I'm a regular observer of this forum and a very infrequent poster...
Anyway, I was recently doing a chainsaw course in a sitka spruce plantation in north wales (UK) and in the week I was there, I didn't see a single bird/insect/mammal. I noticed maybe 2 species of fungus, on the ground there was nothing but moss with the occasional bit of grass or sedge thingy in the water logged paths made for the machinery. A few times I dug through the soil and mulch layers looking for something alive in there and saw nothing wriggling at all. Ok, nothing particularly surprising about that really - its a mono-culture after all. It just got me thinking about what I would do if I suddenly acquired a hundred acres of plantation like that. Soil all acidified and devoid of life. Where the hell would you start?
In a case like that, I think one would need to start with a chain saw. Get some clearings made to create lots of edge, and invite some "weeds" in to start the transformation process. Deal with drainage and get the hydrology functioning better. There would be plenty of material for hugelbeds. Figure out where zone 1 is and work out from there. It would be quite a project, virtually a blank slate. With a little help it could bounce back quickly; creating a proper environment unleashes all kinds of powerful natural restorative forces.

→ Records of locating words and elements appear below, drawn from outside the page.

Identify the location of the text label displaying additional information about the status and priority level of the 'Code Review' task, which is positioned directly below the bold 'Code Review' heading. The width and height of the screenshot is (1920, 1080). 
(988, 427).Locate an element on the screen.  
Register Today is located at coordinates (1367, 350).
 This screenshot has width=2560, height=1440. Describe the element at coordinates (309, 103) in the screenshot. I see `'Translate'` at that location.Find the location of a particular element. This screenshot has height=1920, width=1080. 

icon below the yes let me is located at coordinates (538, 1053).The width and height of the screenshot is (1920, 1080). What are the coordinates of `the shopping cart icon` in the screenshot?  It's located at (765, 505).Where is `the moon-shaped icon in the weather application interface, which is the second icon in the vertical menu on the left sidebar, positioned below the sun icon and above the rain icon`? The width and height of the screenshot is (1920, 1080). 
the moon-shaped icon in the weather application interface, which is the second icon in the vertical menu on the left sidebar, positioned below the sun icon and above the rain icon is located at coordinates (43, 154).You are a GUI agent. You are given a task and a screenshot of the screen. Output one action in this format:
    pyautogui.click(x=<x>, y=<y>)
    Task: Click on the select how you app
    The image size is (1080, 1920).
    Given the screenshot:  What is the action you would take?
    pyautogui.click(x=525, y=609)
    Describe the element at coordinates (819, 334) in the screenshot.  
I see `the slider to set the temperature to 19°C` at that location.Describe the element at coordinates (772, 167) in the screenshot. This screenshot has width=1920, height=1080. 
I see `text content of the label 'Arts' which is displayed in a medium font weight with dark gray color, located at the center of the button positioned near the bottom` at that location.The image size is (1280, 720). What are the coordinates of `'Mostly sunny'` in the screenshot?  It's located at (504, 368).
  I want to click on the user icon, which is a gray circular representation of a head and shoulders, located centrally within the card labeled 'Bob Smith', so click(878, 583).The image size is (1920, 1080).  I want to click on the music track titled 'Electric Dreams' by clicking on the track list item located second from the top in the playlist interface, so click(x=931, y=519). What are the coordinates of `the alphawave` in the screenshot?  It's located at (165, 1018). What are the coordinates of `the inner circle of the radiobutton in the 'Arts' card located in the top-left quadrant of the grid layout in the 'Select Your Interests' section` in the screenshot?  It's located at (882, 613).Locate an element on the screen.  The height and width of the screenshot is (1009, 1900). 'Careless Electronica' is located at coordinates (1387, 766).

"I must Create a System, or be enslaved by another Man's"--William Blake
What Victor said. Disturbance is your friend, particularly in this situation. Most conifer forests grow incredibly dense as they mature, blocking out so much light from the forest floor that eventually it becomes a biological wasteland. That's not even a monoculture thing, that's just a conifer thing in general. With hardwoods this isn't usually such a problem because most of the stuff that can live under hardwoods has adapted to do most of its annual photosynthesis in the early spring before the trees put their leaves out for the year - and then pretty much goes into hibernation mode for the rest of the year with anything it gets during the summer just being a bonus. Creating openings in conifer canopy brings in light to allow shrubs and herbaceous plants to return. So get that chainsaw busy. The openings don't need to be super huge, but if they're so small that the shadows of the southern trees touch the base of the northern trees you're probably just fooling yourself. You need direct sunlight touching the ground. You could also just thin the entire area, but be wary of overthinning. Spruce and fir have very shallow root systems that interlock with the trees around them for support. This makes them prone to wind throw if you space them out too much. My guess is that if you bought such a property they would probably already be thinned as wide as you would want to go. (about 3 meters)
Afterward, wait about a year before you plant any "natives" until you see what comes back on its own. Seeds can remain viable for a surprisingly long time in the soil just waiting for the sunlight to come back, and you may find all you need to plant are your desired edible/exitics. Speaking of which, decomposing conifer needles tend to make the soil more acidic so blueberries and other acidic soil lovers should thrive in the recently cleared areas. You might also consider replanting a couple of the openings with native forest seedlings. Once these native forest patches reach breeding age, encourage them to spread by cutting your firewood, lumber, and such from the surrounding spruce monoculture and being picky about which "volunteer" seedlings you allow to live in the resulting openings. Be aware that some species have higher light requirements to germinate than others, so if your desired species is sun-loving you may have to make larger openings. If you desire a mix of species with different light requirements, manage for the sun-lovers first and then let the shade tolerant ones come up underneath them. If you try it the other way you'll never get any sun-lovers.
Bringing sunlight back to the forest floor will bring back the terrestrial critters. I'm guessing since you didn't see many birds you probably also didn't see many snags (standing dead trees)? Snags attract insects, which in turn attract birds. You don't need too many - 6 to 8 per hectare would do. If you can't find that many occurring naturally you can give nature a little nudge. Take your hatchet/axe/drawknife out into the woods and girdle the most deformed, diseased, or outcompeted trees you can find. Let the bugs feast on them for a couple of years (and get feasted on by the birds), then cut them down and use for pre-dried firewood! Always use your "worst" (from a timber management perspective) trees. This improves the genetics of your remaining population, and saves your better timber trees for those uses.
Assuming they were placed properly, use the existing skid trails when possible to avoid soil compaction when you do any land clearing. As much as 98% of the compaction caused by skidding is done by the first two passes so REALLY try to stay on the beaten path. Try to stack functions so that access roads and hiking trails are incorporated into the skid trail system.
Today I will do what others won't, so tomorrow I can do what others can't.